There was a fascinating exchange in which moderator Jake Tapper tried to get Conway to talk about the effect those hackers may have had. There’s something resembling a national-security consensus that Russia, through hackers, attempted to influence the election. But Conway refused to endorse that conclusion. Tapper pressed her a few times, and she insisted that we just don’t know if that’s the case. That was pretty striking.

Q. Was that where things became heated between Mook and Conway?

A. Things started to get heated there, but they really took off in the Q-and-A session afterward. Conway got multiple questions along the lines of, how can you justify — or did you justify — things Trump said that were widely perceived as offensive to women, or people of color, or Muslims? It was clear she really didn’t like that line of questioning.

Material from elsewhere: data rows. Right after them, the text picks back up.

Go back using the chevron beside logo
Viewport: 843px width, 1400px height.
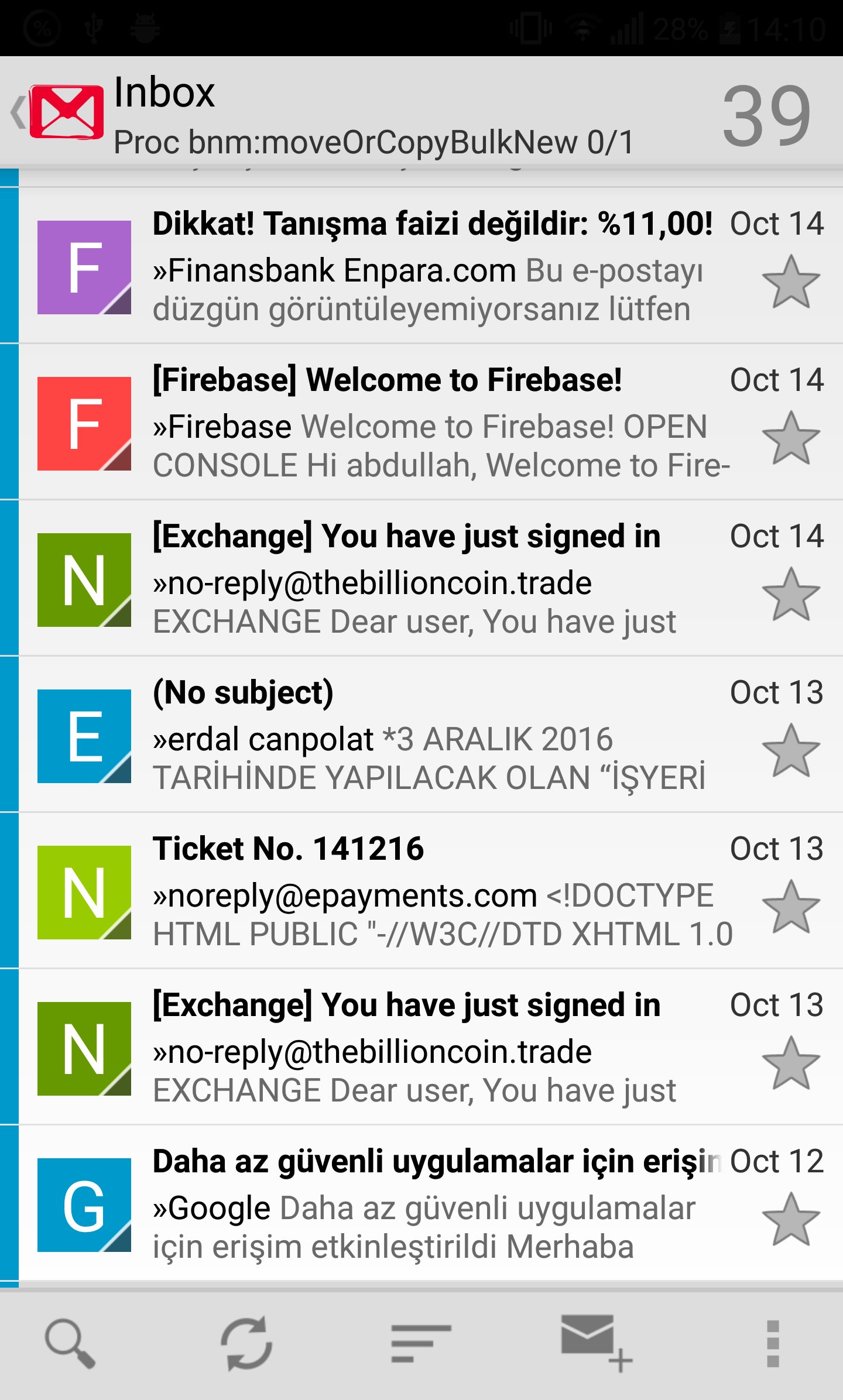pos(18,112)
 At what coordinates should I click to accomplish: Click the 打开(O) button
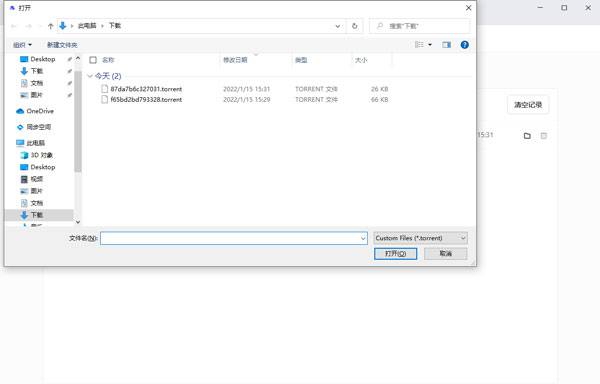tap(395, 254)
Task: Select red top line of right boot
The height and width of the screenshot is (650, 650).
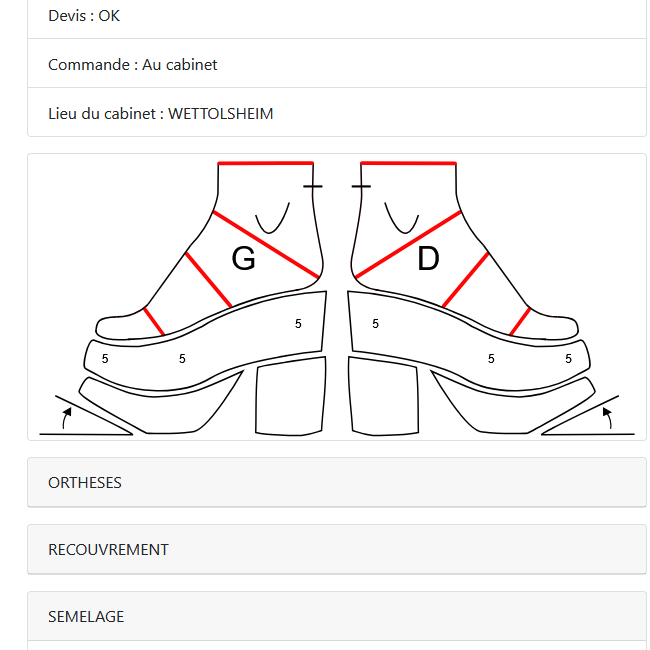Action: (409, 163)
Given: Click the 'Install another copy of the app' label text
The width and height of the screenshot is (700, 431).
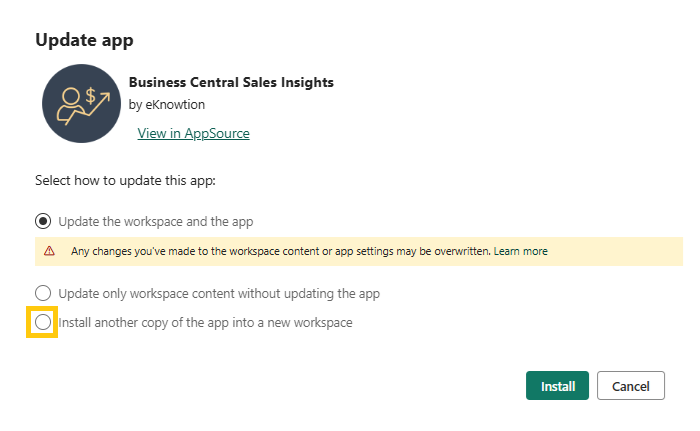Looking at the screenshot, I should [205, 323].
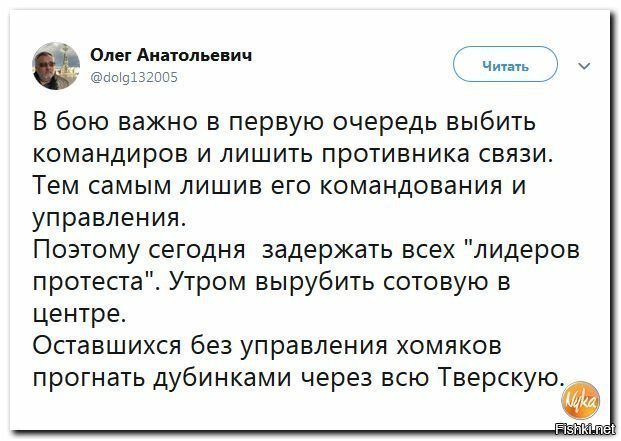The width and height of the screenshot is (621, 441).
Task: Open the Fishki.net watermark link
Action: 585,429
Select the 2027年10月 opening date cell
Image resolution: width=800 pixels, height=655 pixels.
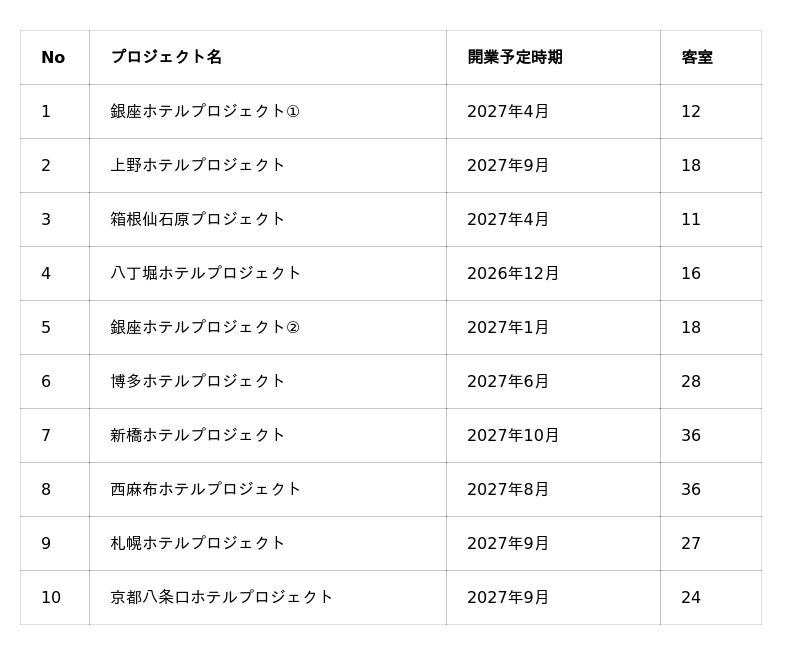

It was a pro-Clinton crowd, and Conway didn’t appreciate that. At one point, she suggested one of the questioners was being impolite; at another point, she suggested the questioner should be rallying behind the president-elect instead of re-litigating the campaign.

But then a questioner asked Conway about a finding, from the Southern Poverty Law Center, that there have been 1,000 hate incidents since the election. The questioner wanted to know what Trump was going to do to address that. Conway began her reply by saying, well, they’re an anti-Trump group. Mook jumped in — he seemed to be incredulous. He said the Southern Poverty Law Center is a civil-rights advocacy organization with a long and august history.

Then, after Conway said Trump has denounced groups and individuals he’s never met that have attempted to attach themselves to him, Mook objected again. He said Trump needs to speak out more loudly and more clearly when it comes to groups like the Ku Klux Klan, which he noted had endorsed Trump in the campaign. At that, the crowd burst into applause — something they’d been told not to do. It was the only time it happened during the conversation.